Eigentlich hatten die Fraktionen einen Spionage-Schwerpunkt im „Rot-blauen-Machtmissbrauch-U-Ausschuss“ angekündigt. Immerhin dominiert die Affäre rund um den früheren Verfassungsschützer Egisto Ott seit Tagen die Schlagzeilen. Doch am Mittwochnachmittag dämpft Verfahrensrichterin Christa Edwards die Erwartungen: Weder Russland-Verbindungen noch Spionage seien im Einsetzungsverlangen der ÖVP festgeschrieben. Mehrere Ministerien hätten dazu allerdings Akten geliefert, widerspricht Grünen-Fraktionsführerin Meri Disoski. „Ich hätte fast gesagt, das ist eine parlamentarische Selbstkastration“, meint die Abgeordnete, die Verfahrensrichterin bleibt bei ihrer Einschätzung und bittet die Öffentlichkeit um Verständnis. „Es wäre der ÖVP freigestanden, es reinzuschreiben, es kann niemand was dafür, dass es nicht drinnen steht“, fügt sie hinzu.
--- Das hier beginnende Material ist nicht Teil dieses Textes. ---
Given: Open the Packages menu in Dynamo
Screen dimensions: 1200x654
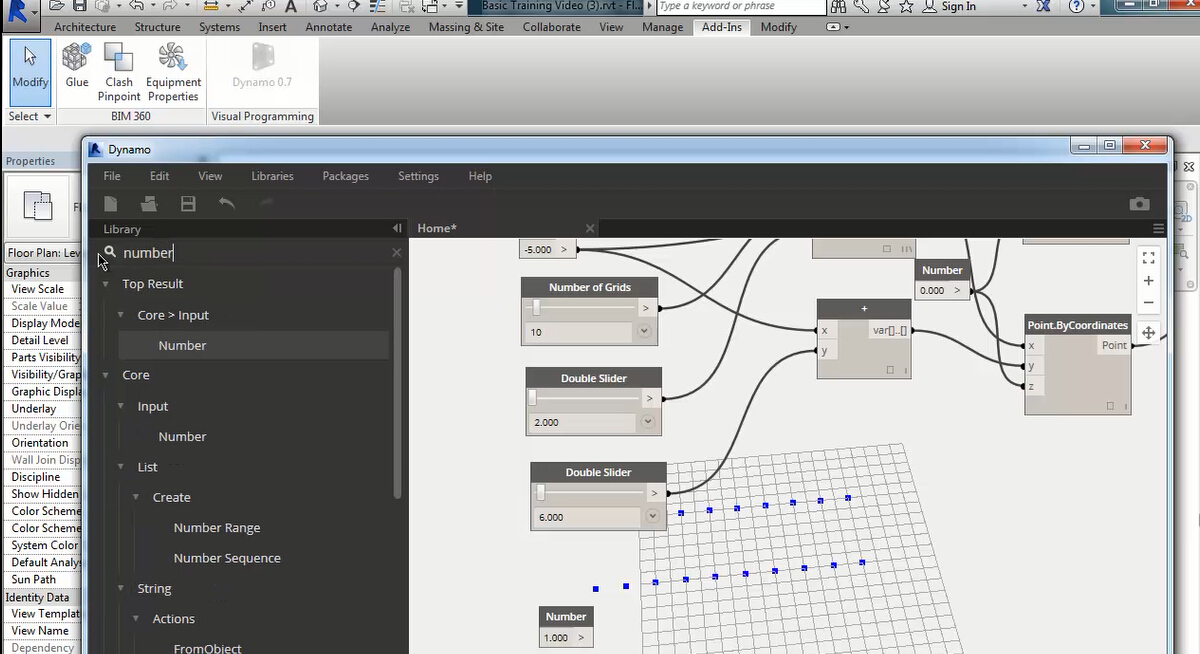Looking at the screenshot, I should 345,176.
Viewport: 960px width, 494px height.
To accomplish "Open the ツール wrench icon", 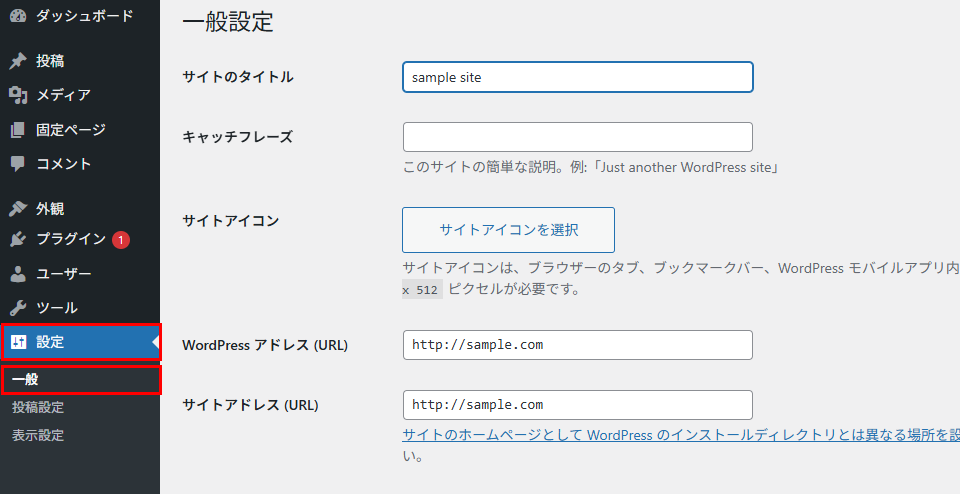I will [18, 307].
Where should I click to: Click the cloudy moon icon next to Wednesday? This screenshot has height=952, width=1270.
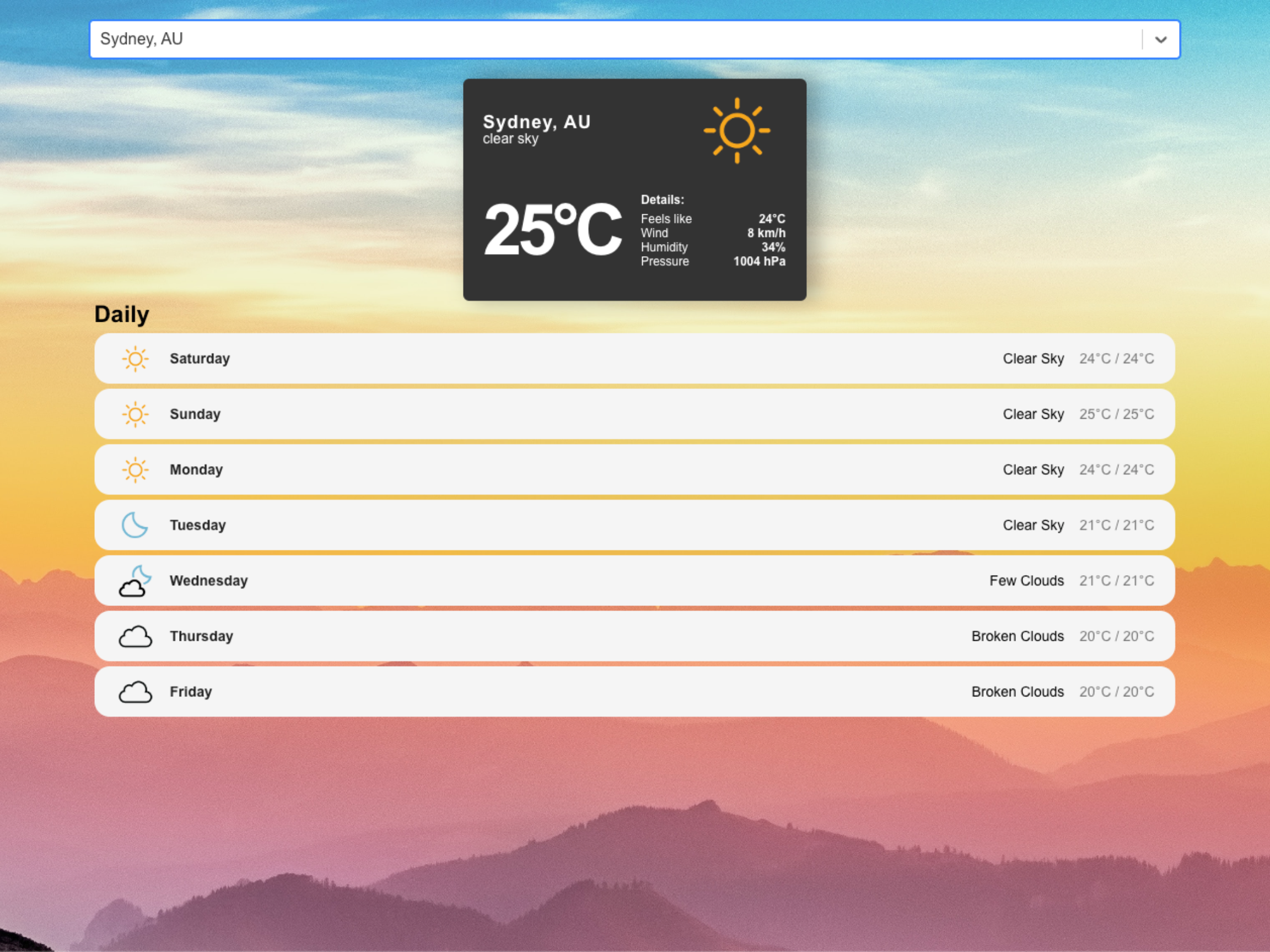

Die Abgeordneten versuchen am Nachmittag trotzdem, die ehemalige Leiterin des Extremismusreferats des Bundesamts für Verfassungsschutz und Terrorismusbekämpfung (BVT) zu Ott zu befragen. Ja, sie habe mit dem „Ott-Egisto“ früher im „Russenbereich“ zusammengearbeitet, gibt die Auskunftsperson an. Zu dessen Kontakten zum flüchtigen Wirecard-Vorstand Jan Marsalek habe sie aber keine Wahrnehmungen, ebenso wenig zu angeblichen Plänen, dass Ott im BVT eine Führungsposition übernehmen hätte sollen. Doch das Ringen um den Zusammenhang mit dem Untersuchungsgegenstand geht weiter, es folgt eine intensive Debatte zwischen den Fraktionen und schließlich eine Unterbrechung der Sitzung.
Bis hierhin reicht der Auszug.